Recorded data:
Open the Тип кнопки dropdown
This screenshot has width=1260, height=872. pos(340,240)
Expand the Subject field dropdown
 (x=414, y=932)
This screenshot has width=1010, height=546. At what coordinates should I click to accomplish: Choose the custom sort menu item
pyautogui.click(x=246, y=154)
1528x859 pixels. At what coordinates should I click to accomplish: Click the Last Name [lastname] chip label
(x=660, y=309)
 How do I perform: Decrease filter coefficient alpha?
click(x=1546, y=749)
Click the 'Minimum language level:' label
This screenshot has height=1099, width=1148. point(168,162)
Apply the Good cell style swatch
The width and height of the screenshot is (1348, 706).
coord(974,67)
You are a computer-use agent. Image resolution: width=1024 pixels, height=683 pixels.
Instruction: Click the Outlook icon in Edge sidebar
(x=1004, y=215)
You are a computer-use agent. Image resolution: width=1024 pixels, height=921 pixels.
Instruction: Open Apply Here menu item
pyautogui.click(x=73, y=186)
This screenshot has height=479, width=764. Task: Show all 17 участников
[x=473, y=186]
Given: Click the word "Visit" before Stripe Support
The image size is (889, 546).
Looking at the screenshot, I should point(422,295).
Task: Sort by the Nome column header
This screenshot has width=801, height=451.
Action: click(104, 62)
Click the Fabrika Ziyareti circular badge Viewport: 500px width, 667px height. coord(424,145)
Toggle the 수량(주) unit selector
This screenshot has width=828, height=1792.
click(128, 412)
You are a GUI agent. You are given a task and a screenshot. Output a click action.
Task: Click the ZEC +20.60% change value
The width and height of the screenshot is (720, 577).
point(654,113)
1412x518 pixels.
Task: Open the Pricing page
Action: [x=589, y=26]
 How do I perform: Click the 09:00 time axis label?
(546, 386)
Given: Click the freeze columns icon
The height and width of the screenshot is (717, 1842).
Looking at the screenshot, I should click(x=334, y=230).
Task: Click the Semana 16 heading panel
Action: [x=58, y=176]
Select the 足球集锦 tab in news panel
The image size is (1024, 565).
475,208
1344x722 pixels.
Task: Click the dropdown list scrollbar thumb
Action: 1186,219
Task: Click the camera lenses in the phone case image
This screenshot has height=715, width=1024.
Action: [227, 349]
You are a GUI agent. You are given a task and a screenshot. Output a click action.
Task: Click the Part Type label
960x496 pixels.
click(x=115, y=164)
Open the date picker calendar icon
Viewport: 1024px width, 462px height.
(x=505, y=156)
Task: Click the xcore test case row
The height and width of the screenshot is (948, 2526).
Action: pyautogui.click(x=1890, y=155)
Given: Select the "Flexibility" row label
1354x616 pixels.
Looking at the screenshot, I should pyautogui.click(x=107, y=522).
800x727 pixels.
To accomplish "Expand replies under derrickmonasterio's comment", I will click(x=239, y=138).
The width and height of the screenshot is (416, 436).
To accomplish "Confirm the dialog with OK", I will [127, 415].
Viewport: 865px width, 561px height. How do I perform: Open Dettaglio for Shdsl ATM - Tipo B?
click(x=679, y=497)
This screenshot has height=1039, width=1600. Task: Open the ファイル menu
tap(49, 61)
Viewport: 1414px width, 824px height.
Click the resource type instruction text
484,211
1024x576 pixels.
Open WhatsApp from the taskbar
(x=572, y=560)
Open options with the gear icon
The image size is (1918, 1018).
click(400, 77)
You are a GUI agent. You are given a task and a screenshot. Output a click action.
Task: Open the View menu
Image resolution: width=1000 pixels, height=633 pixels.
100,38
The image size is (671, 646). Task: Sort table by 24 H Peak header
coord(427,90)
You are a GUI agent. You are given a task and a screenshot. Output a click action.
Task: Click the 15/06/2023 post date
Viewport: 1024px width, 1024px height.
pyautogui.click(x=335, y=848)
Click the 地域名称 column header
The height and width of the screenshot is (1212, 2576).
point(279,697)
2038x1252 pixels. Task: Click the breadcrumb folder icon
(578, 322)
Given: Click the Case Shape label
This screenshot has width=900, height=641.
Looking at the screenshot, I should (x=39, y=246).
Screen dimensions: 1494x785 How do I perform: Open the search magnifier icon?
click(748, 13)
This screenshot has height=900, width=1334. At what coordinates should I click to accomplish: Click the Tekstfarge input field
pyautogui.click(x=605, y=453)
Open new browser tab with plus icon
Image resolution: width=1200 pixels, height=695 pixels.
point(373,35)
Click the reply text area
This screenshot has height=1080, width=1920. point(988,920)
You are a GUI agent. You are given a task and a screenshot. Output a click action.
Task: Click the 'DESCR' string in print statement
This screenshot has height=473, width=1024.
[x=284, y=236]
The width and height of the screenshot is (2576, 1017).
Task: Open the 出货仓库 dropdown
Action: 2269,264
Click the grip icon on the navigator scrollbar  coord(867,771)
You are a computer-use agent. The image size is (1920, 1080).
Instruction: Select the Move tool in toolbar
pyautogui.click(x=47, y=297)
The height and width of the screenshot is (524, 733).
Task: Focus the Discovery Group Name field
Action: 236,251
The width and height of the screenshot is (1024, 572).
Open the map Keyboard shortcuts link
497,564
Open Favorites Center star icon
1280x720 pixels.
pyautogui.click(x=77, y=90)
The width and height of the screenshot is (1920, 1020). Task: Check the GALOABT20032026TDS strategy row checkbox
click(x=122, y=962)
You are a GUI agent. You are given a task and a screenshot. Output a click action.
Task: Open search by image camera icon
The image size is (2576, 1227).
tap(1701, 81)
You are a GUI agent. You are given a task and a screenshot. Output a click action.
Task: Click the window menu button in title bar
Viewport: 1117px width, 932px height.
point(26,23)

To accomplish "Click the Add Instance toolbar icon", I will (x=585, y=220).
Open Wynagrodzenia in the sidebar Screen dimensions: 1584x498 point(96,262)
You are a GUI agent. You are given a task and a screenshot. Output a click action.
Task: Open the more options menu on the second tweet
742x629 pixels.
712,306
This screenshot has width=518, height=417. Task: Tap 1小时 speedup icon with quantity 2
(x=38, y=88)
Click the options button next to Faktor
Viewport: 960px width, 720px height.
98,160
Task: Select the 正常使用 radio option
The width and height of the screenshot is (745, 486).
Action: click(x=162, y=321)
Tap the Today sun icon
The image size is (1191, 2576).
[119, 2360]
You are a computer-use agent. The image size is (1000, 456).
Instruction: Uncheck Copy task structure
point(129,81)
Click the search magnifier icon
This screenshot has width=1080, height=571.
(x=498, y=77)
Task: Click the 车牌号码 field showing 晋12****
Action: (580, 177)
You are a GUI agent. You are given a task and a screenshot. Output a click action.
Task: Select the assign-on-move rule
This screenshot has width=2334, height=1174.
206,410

### Task directions
Lay out every line of the entries above as a Markdown table with the columns "No." and "Text", numbering the rows and leaving out any blank lines.

### Result for this task
| No. | Text |
|---|---|
| 1 | Open the Тип кнопки dropdown |
| 2 | This screenshot has width=1260, height=872. pos(340,240) |
| 3 | Expand the Subject field dropdown |
| 4 |  (x=414, y=932) |
| 5 | This screenshot has width=1010, height=546. At what coordinates should I click to accomplish: Choose the custom sort menu item |
| 6 | pyautogui.click(x=246, y=154) |
| 7 | 1528x859 pixels. At what coordinates should I click to accomplish: Click the Last Name [lastname] chip label |
| 8 | (x=660, y=309) |
| 9 |  How do I perform: Decrease filter coefficient alpha? |
| 10 | click(x=1546, y=749) |
| 11 | Click the 'Minimum language level:' label |
| 12 | This screenshot has height=1099, width=1148. point(168,162) |
| 13 | Apply the Good cell style swatch |
| 14 | The width and height of the screenshot is (1348, 706). |
| 15 | coord(974,67) |
| 16 | You are a computer-use agent. Image resolution: width=1024 pixels, height=683 pixels. |
| 17 | Instruction: Click the Outlook icon in Edge sidebar |
| 18 | (x=1004, y=215) |
| 19 | You are a computer-use agent. Image resolution: width=1024 pixels, height=921 pixels. |
| 20 | Instruction: Open Apply Here menu item |
| 21 | pyautogui.click(x=73, y=186) |
| 22 | This screenshot has height=479, width=764. Task: Show all 17 участников |
| 23 | [x=473, y=186] |
| 24 | Given: Click the word "Visit" before Stripe Support |
| 25 | The image size is (889, 546). |
| 26 | Looking at the screenshot, I should point(422,295). |
| 27 | Task: Sort by the Nome column header |
| 28 | This screenshot has width=801, height=451. |
| 29 | Action: click(104, 62) |
| 30 | Click the Fabrika Ziyareti circular badge Viewport: 500px width, 667px height. coord(424,145) |
| 31 | Toggle the 수량(주) unit selector |
| 32 | This screenshot has width=828, height=1792. |
| 33 | click(128, 412) |
| 34 | You are a GUI agent. You are given a task and a screenshot. Output a click action. |
| 35 | Task: Click the ZEC +20.60% change value |
| 36 | The width and height of the screenshot is (720, 577). |
| 37 | point(654,113) |
| 38 | 1412x518 pixels. |
| 39 | Task: Open the Pricing page |
| 40 | Action: [x=589, y=26] |
| 41 |  How do I perform: Click the 09:00 time axis label? |
| 42 | (546, 386) |
| 43 | Given: Click the freeze columns icon |
| 44 | The height and width of the screenshot is (717, 1842). |
| 45 | Looking at the screenshot, I should click(x=334, y=230). |
| 46 | Task: Click the Semana 16 heading panel |
| 47 | Action: [x=58, y=176] |
| 48 | Select the 足球集锦 tab in news panel |
| 49 | The image size is (1024, 565). |
| 50 | 475,208 |
| 51 | 1344x722 pixels. |
| 52 | Task: Click the dropdown list scrollbar thumb |
| 53 | Action: 1186,219 |
| 54 | Task: Click the camera lenses in the phone case image |
| 55 | This screenshot has height=715, width=1024. |
| 56 | Action: [227, 349] |
| 57 | You are a GUI agent. You are given a task and a screenshot. Output a click action. |
| 58 | Task: Click the Part Type label |
| 59 | 960x496 pixels. |
| 60 | click(x=115, y=164) |
| 61 | Open the date picker calendar icon |
| 62 | Viewport: 1024px width, 462px height. |
| 63 | (x=505, y=156) |
| 64 | Task: Click the xcore test case row |
| 65 | The height and width of the screenshot is (948, 2526). |
| 66 | Action: pyautogui.click(x=1890, y=155) |
| 67 | Given: Select the "Flexibility" row label |
| 68 | 1354x616 pixels. |
| 69 | Looking at the screenshot, I should pyautogui.click(x=107, y=522). |
| 70 | 800x727 pixels. |
| 71 | To accomplish "Expand replies under derrickmonasterio's comment", I will click(x=239, y=138). |
| 72 | The width and height of the screenshot is (416, 436). |
| 73 | To accomplish "Confirm the dialog with OK", I will [127, 415]. |
| 74 | Viewport: 865px width, 561px height. How do I perform: Open Dettaglio for Shdsl ATM - Tipo B? |
| 75 | click(x=679, y=497) |
| 76 | This screenshot has height=1039, width=1600. Task: Open the ファイル menu |
| 77 | tap(49, 61) |
| 78 | Viewport: 1414px width, 824px height. |
| 79 | Click the resource type instruction text |
| 80 | 484,211 |
| 81 | 1024x576 pixels. |
| 82 | Open WhatsApp from the taskbar |
| 83 | (x=572, y=560) |
| 84 | Open options with the gear icon |
| 85 | The image size is (1918, 1018). |
| 86 | click(400, 77) |
| 87 | You are a GUI agent. You are given a task and a screenshot. Output a click action. |
| 88 | Task: Open the View menu |
| 89 | Image resolution: width=1000 pixels, height=633 pixels. |
| 90 | 100,38 |
| 91 | The image size is (671, 646). Task: Sort table by 24 H Peak header |
| 92 | coord(427,90) |
| 93 | You are a GUI agent. You are given a task and a screenshot. Output a click action. |
| 94 | Task: Click the 15/06/2023 post date |
| 95 | Viewport: 1024px width, 1024px height. |
| 96 | pyautogui.click(x=335, y=848) |
| 97 | Click the 地域名称 column header |
| 98 | The height and width of the screenshot is (1212, 2576). |
| 99 | point(279,697) |
| 100 | 2038x1252 pixels. Task: Click the breadcrumb folder icon |
| 101 | (578, 322) |
| 102 | Given: Click the Case Shape label |
| 103 | This screenshot has width=900, height=641. |
| 104 | Looking at the screenshot, I should (x=39, y=246). |
| 105 | Screen dimensions: 1494x785 How do I perform: Open the search magnifier icon? |
| 106 | click(748, 13) |
| 107 | This screenshot has height=900, width=1334. At what coordinates should I click to accomplish: Click the Tekstfarge input field |
| 108 | pyautogui.click(x=605, y=453) |
| 109 | Open new browser tab with plus icon |
| 110 | Image resolution: width=1200 pixels, height=695 pixels. |
| 111 | point(373,35) |
| 112 | Click the reply text area |
| 113 | This screenshot has height=1080, width=1920. point(988,920) |
| 114 | You are a GUI agent. You are given a task and a screenshot. Output a click action. |
| 115 | Task: Click the 'DESCR' string in print statement |
| 116 | This screenshot has height=473, width=1024. |
| 117 | [x=284, y=236] |
| 118 | The width and height of the screenshot is (2576, 1017). |
| 119 | Task: Open the 出货仓库 dropdown |
| 120 | Action: 2269,264 |
| 121 | Click the grip icon on the navigator scrollbar  coord(867,771) |
| 122 | You are a computer-use agent. The image size is (1920, 1080). |
| 123 | Instruction: Select the Move tool in toolbar |
| 124 | pyautogui.click(x=47, y=297) |
| 125 | The height and width of the screenshot is (524, 733). |
| 126 | Task: Focus the Discovery Group Name field |
| 127 | Action: 236,251 |
| 128 | The width and height of the screenshot is (1024, 572). |
| 129 | Open the map Keyboard shortcuts link |
| 130 | 497,564 |
| 131 | Open Favorites Center star icon |
| 132 | 1280x720 pixels. |
| 133 | pyautogui.click(x=77, y=90) |
| 134 | The width and height of the screenshot is (1920, 1020). Task: Check the GALOABT20032026TDS strategy row checkbox |
| 135 | click(x=122, y=962) |
| 136 | You are a GUI agent. You are given a task and a screenshot. Output a click action. |
| 137 | Task: Open search by image camera icon |
| 138 | The image size is (2576, 1227). |
| 139 | tap(1701, 81) |
| 140 | You are a GUI agent. You are given a task and a screenshot. Output a click action. |
| 141 | Task: Click the window menu button in title bar |
| 142 | Viewport: 1117px width, 932px height. |
| 143 | point(26,23) |
| 144 | To accomplish "Click the Add Instance toolbar icon", I will (x=585, y=220). |
| 145 | Open Wynagrodzenia in the sidebar Screen dimensions: 1584x498 point(96,262) |
| 146 | You are a GUI agent. You are given a task and a screenshot. Output a click action. |
| 147 | Task: Open the more options menu on the second tweet |
| 148 | 742x629 pixels. |
| 149 | 712,306 |
| 150 | This screenshot has width=518, height=417. Task: Tap 1小时 speedup icon with quantity 2 |
| 151 | (x=38, y=88) |
| 152 | Click the options button next to Faktor |
| 153 | Viewport: 960px width, 720px height. |
| 154 | 98,160 |
| 155 | Task: Select the 正常使用 radio option |
| 156 | The width and height of the screenshot is (745, 486). |
| 157 | Action: click(x=162, y=321) |
| 158 | Tap the Today sun icon |
| 159 | The image size is (1191, 2576). |
| 160 | [119, 2360] |
| 161 | You are a computer-use agent. The image size is (1000, 456). |
| 162 | Instruction: Uncheck Copy task structure |
| 163 | point(129,81) |
| 164 | Click the search magnifier icon |
| 165 | This screenshot has width=1080, height=571. |
| 166 | (x=498, y=77) |
| 167 | Task: Click the 车牌号码 field showing 晋12**** |
| 168 | Action: (580, 177) |
| 169 | You are a GUI agent. You are given a task and a screenshot. Output a click action. |
| 170 | Task: Select the assign-on-move rule |
| 171 | This screenshot has width=2334, height=1174. |
| 172 | 206,410 |